Prions pour que le Père attire vers son Fils, toutes les brebis du troupeau, pour qu’elles ne s’égarent pas en attendant vainement d’ailleurs que vienne le salut, pour qu’elles n’attendent pas un salut politique comme les Juifs naguère, mais bien l’authentique salut qui donne la vie éternelle,
Prions pour que les ouvriers soient nombreux, prêtres, religieux ou laïcs, mais de bons ouvriers, dépouillés d’eux-mêmes, remplis de grâce, pleins d’humilité et dévorés du feu de l’amour
« Toutefois, il faut bien le reconnaître, bien des personnes aimeraient croire en Dieu, mais s’en disent incapables. Et c’est là un mystère troublant, car la foi est un don que Dieu ne saurait refuser à personne, il me semble. »
Oui, c’est un mystère très troublant. Qui me trouble beaucoup personnellement. Difficile d’apporter une réponse, de trouver une cause. Difficile aussi de ne pas répondre. Nous avons besoin de réponses, notre esprit est ainsi fait.
Parfois, je préfère me dire que c’est un mystère, que le propre du mystère c’est de rester non résolu, sans réponse. C’est une démarche possible pour soi-même, quand on est prêtre, on se doit de trouver des réponses qui satisfont ceux qui interrogent.
Vous répondez « Tout ce que l’on peut dire, c’est que s’ouvrir à Dieu demande certainement beaucoup d’humilité et d’abandon. Il faut savoir demander, supplier, et s’en remettre à Dieu, même quand il fait nuit, même quand on ne voit plus rien. Car, comme le disait un vieux sage : « Si tu ne sais pas espérer, tu ne pourras jamais accueillir l’inespéré. »
C’est une réponse possible. Bien sûr. Mais pourquoi alors, ce don de la foi serait donné à certains, sans efforts particuliers de la part, sans humilité particulière, sans supplication forcenée? Et pourquoi dirait-on le « don » de la foi, que nous entendons par don gratuit sans participation ou mérite de notre part?
La réponse soulève question.
D’un autre côté, comment un Père juste et aimant pourrait donner aux uns et pas aux autres? Question. Peut-être trop humaine, à vue de nos pensées qui ne sont pas les siennes. Nous acceptons mal la liberté de Dieu, ses choix. Je veux dire, qu’il y a peut-être un sens caché à cette épreuve de l’impossibilité à croire. C’est une croix. Et suivant qu’on la porte en aimant malgré tout ou non, nous serons jugés. Non pas à l’aulne de la foi mais à l’aulne de notre patience à endurer, à aimer malgré l’absence de foi en Dieu. Ce que j’écris est peut-être stupide. Je ne sais pas.

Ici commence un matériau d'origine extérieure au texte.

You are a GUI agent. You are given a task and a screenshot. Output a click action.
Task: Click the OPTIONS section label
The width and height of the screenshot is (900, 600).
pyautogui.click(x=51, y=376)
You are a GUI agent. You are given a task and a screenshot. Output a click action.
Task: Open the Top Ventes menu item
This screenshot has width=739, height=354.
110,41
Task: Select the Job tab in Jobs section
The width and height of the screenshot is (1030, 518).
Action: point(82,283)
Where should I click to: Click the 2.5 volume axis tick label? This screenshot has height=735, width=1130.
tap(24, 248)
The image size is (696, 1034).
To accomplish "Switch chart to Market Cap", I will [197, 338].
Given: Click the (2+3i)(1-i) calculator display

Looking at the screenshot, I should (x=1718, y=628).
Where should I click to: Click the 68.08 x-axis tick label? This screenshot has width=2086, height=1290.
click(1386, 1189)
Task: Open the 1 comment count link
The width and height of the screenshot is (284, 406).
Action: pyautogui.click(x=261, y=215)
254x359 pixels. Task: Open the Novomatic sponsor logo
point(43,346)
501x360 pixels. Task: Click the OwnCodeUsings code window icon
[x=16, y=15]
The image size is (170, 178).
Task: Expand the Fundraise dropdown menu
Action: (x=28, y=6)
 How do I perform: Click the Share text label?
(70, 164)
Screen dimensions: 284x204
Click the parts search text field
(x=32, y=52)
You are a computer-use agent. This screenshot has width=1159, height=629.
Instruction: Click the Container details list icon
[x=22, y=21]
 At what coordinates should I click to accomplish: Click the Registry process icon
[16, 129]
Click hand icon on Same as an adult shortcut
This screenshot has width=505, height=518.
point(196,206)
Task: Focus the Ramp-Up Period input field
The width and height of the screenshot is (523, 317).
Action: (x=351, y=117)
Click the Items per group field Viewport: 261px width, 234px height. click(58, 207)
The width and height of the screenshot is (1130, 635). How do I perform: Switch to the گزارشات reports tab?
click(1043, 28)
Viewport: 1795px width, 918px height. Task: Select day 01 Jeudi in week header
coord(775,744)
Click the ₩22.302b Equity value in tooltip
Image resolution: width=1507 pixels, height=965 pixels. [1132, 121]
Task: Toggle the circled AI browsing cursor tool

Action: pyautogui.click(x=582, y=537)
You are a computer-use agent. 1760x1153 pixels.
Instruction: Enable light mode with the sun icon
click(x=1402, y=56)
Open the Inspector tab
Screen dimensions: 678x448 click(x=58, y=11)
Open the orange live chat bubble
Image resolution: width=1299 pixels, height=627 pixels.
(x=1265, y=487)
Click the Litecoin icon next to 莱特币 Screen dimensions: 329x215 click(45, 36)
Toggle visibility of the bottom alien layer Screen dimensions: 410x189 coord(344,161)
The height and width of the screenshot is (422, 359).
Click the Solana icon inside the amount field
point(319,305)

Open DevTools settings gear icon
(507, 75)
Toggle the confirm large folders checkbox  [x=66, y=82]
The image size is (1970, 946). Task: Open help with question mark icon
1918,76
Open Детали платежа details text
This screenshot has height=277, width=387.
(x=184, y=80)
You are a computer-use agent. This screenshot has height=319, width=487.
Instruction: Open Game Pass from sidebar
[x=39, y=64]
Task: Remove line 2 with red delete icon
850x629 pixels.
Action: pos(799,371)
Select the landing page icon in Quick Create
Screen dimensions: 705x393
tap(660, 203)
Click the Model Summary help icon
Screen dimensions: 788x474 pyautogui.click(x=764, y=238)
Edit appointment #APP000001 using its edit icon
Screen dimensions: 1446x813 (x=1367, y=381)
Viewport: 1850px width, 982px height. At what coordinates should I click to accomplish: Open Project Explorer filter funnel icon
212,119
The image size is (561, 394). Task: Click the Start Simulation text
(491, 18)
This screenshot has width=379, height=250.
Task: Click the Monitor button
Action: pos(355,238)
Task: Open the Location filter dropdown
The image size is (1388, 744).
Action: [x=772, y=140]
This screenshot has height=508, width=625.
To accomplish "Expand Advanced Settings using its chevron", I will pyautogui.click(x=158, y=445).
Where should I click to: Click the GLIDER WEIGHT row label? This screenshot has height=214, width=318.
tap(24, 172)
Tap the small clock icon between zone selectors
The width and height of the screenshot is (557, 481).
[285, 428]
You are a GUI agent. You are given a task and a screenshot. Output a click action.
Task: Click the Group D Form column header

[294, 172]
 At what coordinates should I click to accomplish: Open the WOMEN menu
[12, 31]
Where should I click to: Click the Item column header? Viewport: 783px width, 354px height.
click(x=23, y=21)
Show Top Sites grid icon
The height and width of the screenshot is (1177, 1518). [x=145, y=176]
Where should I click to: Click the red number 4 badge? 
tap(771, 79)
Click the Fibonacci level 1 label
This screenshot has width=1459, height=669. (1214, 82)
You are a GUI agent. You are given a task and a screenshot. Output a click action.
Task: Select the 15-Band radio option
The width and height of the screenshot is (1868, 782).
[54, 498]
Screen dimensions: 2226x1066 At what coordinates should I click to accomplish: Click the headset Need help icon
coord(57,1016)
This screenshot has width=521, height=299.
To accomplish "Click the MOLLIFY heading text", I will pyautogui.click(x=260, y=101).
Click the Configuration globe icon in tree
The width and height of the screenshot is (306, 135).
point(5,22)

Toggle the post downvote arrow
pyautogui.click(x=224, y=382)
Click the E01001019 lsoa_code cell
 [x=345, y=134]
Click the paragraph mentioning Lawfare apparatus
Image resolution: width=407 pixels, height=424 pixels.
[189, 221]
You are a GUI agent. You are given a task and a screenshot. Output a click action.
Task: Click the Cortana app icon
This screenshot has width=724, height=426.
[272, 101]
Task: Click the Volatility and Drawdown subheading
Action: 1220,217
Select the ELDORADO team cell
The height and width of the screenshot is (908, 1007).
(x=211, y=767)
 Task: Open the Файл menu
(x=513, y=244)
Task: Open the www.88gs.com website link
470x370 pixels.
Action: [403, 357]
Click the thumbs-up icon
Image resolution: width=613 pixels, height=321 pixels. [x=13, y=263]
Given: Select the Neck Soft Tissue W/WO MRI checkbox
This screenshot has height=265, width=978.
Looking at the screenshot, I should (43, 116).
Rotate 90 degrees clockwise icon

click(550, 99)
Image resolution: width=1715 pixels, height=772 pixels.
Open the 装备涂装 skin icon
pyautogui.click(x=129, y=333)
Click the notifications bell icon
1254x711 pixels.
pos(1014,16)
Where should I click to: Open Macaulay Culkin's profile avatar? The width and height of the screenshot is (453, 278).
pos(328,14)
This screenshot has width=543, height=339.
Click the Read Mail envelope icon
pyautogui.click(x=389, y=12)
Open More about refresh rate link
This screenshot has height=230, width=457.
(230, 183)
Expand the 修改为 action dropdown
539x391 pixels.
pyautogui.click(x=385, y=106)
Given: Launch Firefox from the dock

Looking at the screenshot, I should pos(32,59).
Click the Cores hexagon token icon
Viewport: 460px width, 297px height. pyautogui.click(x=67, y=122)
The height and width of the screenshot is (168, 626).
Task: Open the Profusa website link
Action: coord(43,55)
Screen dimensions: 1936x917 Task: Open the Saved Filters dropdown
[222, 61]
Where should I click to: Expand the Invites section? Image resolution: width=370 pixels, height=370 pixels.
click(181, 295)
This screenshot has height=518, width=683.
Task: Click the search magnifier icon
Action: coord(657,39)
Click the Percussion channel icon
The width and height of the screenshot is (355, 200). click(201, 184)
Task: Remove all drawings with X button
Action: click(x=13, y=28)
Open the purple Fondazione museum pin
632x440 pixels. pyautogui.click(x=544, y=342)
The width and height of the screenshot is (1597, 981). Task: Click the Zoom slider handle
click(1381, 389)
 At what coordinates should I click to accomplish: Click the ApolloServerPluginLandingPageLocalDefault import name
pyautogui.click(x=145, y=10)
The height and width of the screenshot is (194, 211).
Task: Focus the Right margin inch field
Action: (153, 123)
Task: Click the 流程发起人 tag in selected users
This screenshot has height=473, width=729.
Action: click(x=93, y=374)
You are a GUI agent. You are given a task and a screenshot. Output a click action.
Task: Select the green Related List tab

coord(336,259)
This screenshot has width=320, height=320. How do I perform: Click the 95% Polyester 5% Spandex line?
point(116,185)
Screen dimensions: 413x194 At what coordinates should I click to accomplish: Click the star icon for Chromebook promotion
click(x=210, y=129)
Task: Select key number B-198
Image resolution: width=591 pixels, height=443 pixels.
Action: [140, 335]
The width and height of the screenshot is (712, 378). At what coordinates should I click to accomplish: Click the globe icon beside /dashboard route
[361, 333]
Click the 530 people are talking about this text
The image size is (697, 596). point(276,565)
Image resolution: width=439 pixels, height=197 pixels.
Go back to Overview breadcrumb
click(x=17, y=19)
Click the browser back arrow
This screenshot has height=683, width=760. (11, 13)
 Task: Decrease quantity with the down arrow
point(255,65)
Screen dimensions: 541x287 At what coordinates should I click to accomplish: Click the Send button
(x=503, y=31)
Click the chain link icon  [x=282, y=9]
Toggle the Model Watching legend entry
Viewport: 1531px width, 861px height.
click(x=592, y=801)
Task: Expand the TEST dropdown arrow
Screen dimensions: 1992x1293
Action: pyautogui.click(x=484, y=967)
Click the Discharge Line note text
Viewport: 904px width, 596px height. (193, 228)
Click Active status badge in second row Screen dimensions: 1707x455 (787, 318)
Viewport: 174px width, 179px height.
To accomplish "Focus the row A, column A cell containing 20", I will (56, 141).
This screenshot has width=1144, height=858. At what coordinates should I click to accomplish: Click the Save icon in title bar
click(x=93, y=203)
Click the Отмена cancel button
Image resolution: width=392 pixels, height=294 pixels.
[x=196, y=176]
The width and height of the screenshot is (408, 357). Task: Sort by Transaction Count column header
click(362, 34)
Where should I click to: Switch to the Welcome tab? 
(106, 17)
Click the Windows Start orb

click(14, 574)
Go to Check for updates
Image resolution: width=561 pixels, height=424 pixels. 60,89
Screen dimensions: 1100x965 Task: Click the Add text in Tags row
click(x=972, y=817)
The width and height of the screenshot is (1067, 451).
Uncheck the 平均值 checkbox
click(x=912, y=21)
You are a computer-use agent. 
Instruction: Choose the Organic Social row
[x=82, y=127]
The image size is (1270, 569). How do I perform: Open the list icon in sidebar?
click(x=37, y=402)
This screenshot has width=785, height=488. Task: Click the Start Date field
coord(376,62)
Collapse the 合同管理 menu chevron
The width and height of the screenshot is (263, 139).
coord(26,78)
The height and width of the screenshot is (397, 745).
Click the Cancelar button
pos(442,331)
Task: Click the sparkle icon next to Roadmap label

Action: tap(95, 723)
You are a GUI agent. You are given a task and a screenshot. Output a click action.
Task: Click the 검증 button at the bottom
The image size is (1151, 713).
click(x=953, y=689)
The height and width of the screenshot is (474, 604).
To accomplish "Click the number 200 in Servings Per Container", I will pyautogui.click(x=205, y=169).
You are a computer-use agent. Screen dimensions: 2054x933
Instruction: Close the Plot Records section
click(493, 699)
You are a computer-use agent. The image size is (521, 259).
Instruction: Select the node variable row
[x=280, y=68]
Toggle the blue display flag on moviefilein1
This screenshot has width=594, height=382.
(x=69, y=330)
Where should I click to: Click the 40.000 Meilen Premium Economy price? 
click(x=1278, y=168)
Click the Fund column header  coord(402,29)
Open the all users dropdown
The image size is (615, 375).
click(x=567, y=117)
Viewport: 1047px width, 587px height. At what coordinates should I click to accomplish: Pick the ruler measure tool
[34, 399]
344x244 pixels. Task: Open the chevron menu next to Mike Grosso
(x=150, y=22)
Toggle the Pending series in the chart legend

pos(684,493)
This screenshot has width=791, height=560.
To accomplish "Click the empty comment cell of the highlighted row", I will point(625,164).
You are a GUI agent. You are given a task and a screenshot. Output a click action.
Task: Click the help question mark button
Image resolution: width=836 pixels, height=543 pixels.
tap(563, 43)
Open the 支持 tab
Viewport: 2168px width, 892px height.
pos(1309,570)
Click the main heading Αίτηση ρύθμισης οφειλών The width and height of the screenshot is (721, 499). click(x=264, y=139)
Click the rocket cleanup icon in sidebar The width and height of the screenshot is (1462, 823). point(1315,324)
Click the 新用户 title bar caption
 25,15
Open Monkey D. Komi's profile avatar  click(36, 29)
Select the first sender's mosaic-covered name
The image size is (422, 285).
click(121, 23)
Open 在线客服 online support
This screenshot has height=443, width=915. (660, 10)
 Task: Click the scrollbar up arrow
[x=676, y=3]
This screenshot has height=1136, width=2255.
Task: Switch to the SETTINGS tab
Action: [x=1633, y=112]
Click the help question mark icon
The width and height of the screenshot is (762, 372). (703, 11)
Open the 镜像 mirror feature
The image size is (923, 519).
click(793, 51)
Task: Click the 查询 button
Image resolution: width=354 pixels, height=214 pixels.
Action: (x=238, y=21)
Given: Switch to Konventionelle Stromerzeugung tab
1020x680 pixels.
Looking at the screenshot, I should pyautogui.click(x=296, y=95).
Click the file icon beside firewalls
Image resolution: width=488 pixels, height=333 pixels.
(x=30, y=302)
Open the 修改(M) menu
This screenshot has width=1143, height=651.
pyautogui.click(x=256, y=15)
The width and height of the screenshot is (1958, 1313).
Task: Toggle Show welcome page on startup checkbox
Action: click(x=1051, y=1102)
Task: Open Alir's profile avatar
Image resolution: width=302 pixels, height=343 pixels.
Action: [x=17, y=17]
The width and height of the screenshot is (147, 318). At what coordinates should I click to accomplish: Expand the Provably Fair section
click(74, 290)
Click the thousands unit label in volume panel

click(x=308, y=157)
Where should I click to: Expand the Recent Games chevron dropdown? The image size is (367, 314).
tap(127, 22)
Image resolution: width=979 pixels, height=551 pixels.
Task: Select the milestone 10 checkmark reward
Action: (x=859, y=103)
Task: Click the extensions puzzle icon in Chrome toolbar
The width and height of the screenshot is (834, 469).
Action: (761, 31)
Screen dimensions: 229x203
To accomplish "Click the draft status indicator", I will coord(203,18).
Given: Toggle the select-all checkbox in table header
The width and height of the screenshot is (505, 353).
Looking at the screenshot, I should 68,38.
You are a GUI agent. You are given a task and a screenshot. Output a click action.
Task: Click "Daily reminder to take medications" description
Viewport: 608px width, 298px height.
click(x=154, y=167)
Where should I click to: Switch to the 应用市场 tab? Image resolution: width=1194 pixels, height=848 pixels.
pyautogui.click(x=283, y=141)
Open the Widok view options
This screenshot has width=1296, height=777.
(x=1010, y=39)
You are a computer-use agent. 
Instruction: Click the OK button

Le mystère de la foi rejoint celui de la communion des saints.
Certains portent des croix très lourdes. On ne voit pas de raisons objectives à cela. Ils ne sont pas plus pécheurs que les autres, souvent moins, du reste, tel que je le vois autour de moi. Alors, comment vont-ils se débrouiller avec ces croix très lourdes, parfois trop lourdes pour eux, au point qu’ils sont écrasés. Je connais des personnes écrasées. C’est tellement douloureux de les voir se courber de plus en plus en chemin. On se sent si favorisés à côté d’elles parce qu’on n’a pas traversé tous leurs drames.
Je ne peux pas me résoudre à croire que Dieu condamnerait ceux qui l’ont cherché sans le trouver, ni ceux qui ont été écrasés ni ceux qui ont perdu la foi devant un malheur trop grand. D’autres, qui savent ou ont su porter leurs croix, portent aussi celles de ceux qui sont broyés, d’autres, ceux qui ont la foi donnée, l’ont pour ceux qui ne l’ont pas, le tout dans un mystère auquel je crois et qui m’échappe.
Merci Marie pour ces belles réflexions qui sont d’une grande profondeur. J’aimerais avoir plus de temps pour y répondre, mais je dois me contenter de les accueillir tout simplement comme un complément, ou encore comme une oeuvre de collaboration à ces textes que je partage avec les lecteurs et lectrices de ce blog. Continuons à marcher ensemble avec le Christ.